● **EXCERPTED DATA**:

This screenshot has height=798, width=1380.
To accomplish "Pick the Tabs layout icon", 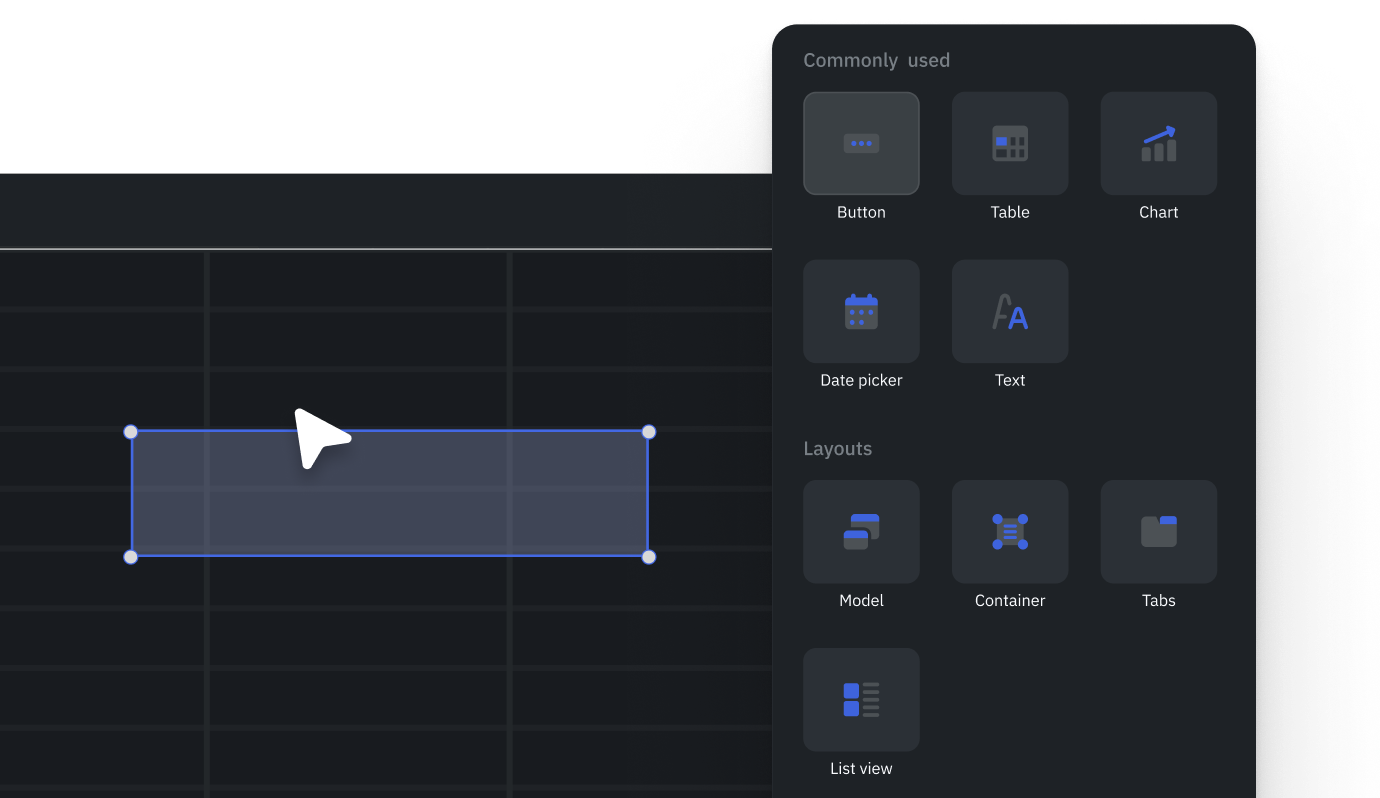I will 1158,532.
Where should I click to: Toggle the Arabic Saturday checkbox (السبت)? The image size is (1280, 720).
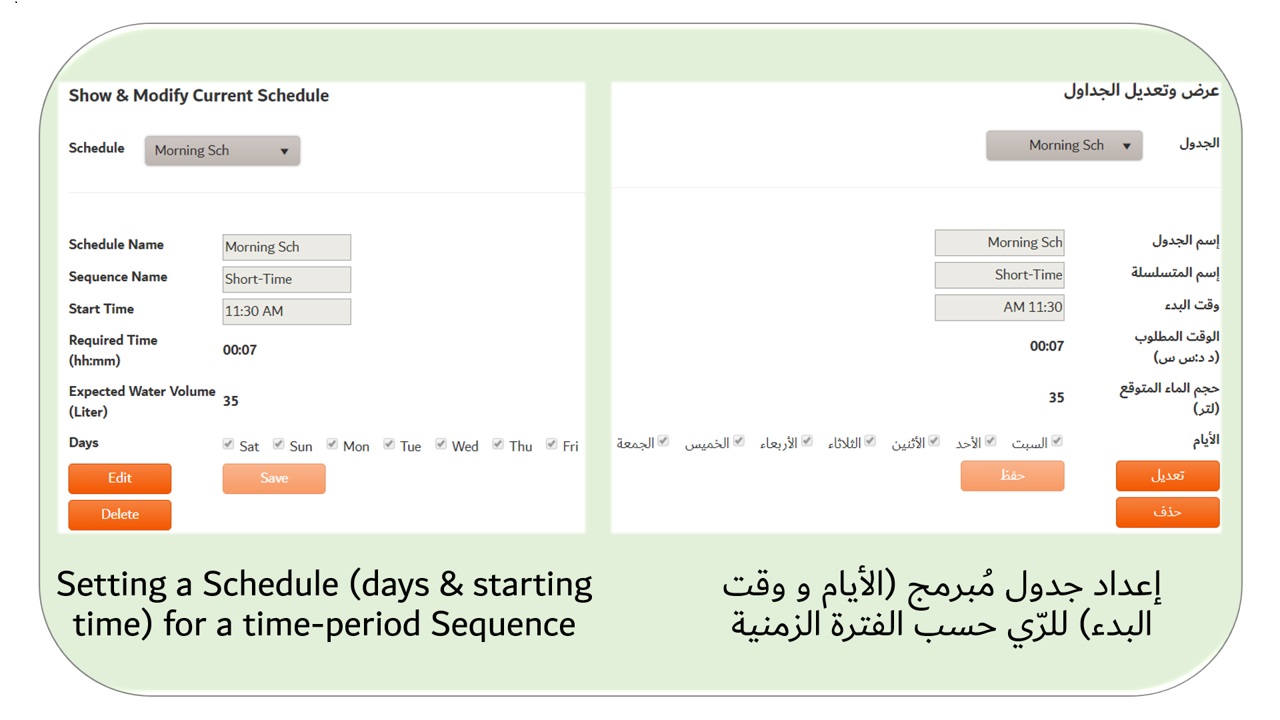point(1057,441)
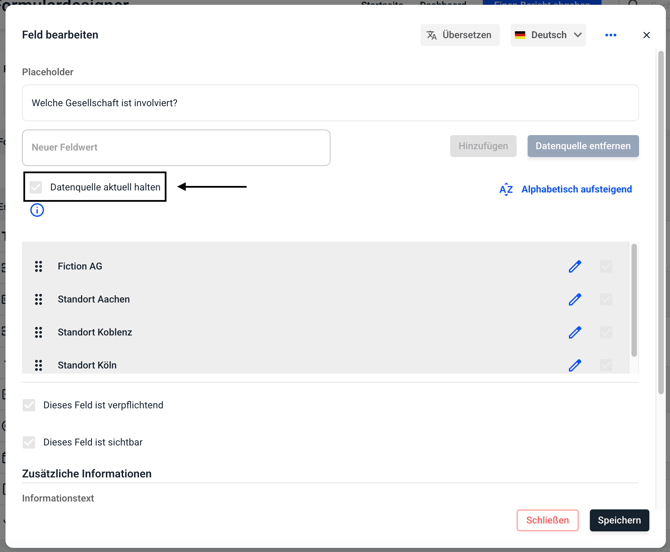Open the three-dots more options menu
Screen dimensions: 670x552
[610, 35]
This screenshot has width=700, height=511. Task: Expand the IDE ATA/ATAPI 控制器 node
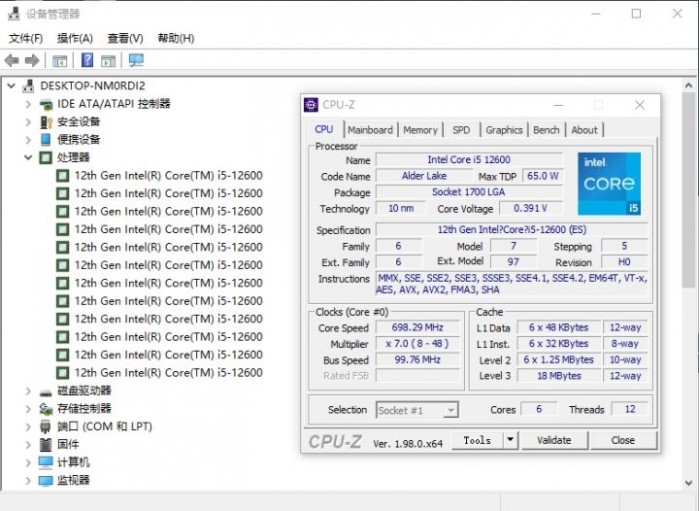point(28,104)
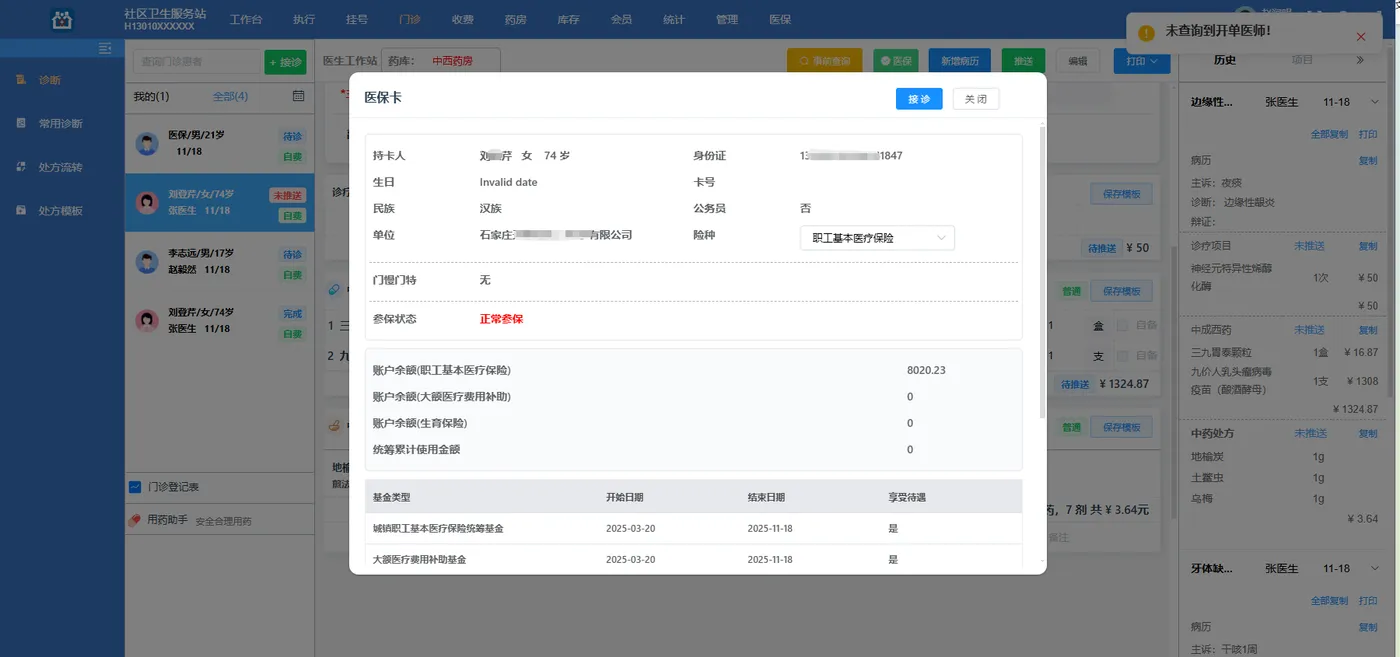Click 接诊 in the 医保卡 dialog

click(x=918, y=98)
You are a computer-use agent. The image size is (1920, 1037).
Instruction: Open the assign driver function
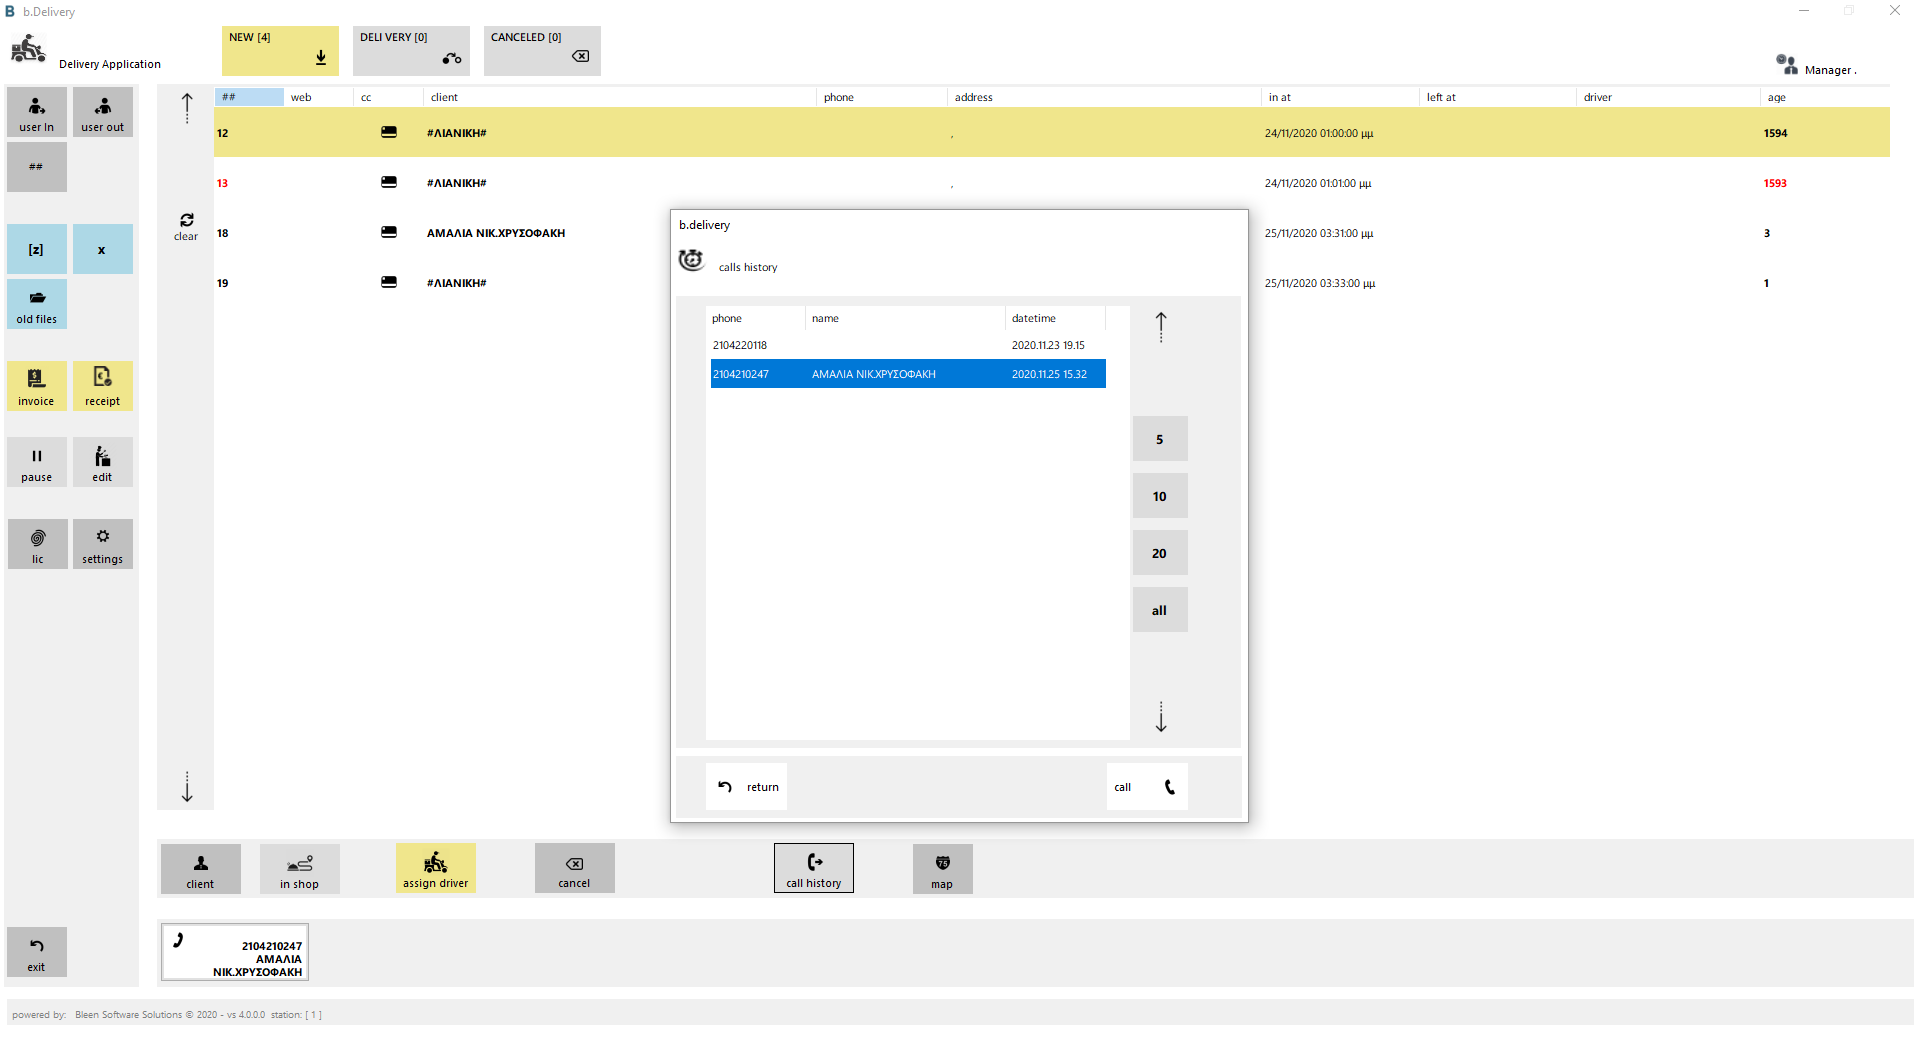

● **EXERCISE AIM**: Only the lines from the one containing "This screenshot has width=700, height=511." through the last line of the material are to be restated word for word; no picture is to be included.

● **EXERCISE ANSWER**:
This screenshot has width=700, height=511. Task: Expand the IDE ATA/ATAPI 控制器 node
point(28,104)
Click 接诊 in the 医保卡 dialog

click(x=918, y=98)
You are a computer-use agent. The image size is (1920, 1037).
Instruction: Open the assign driver function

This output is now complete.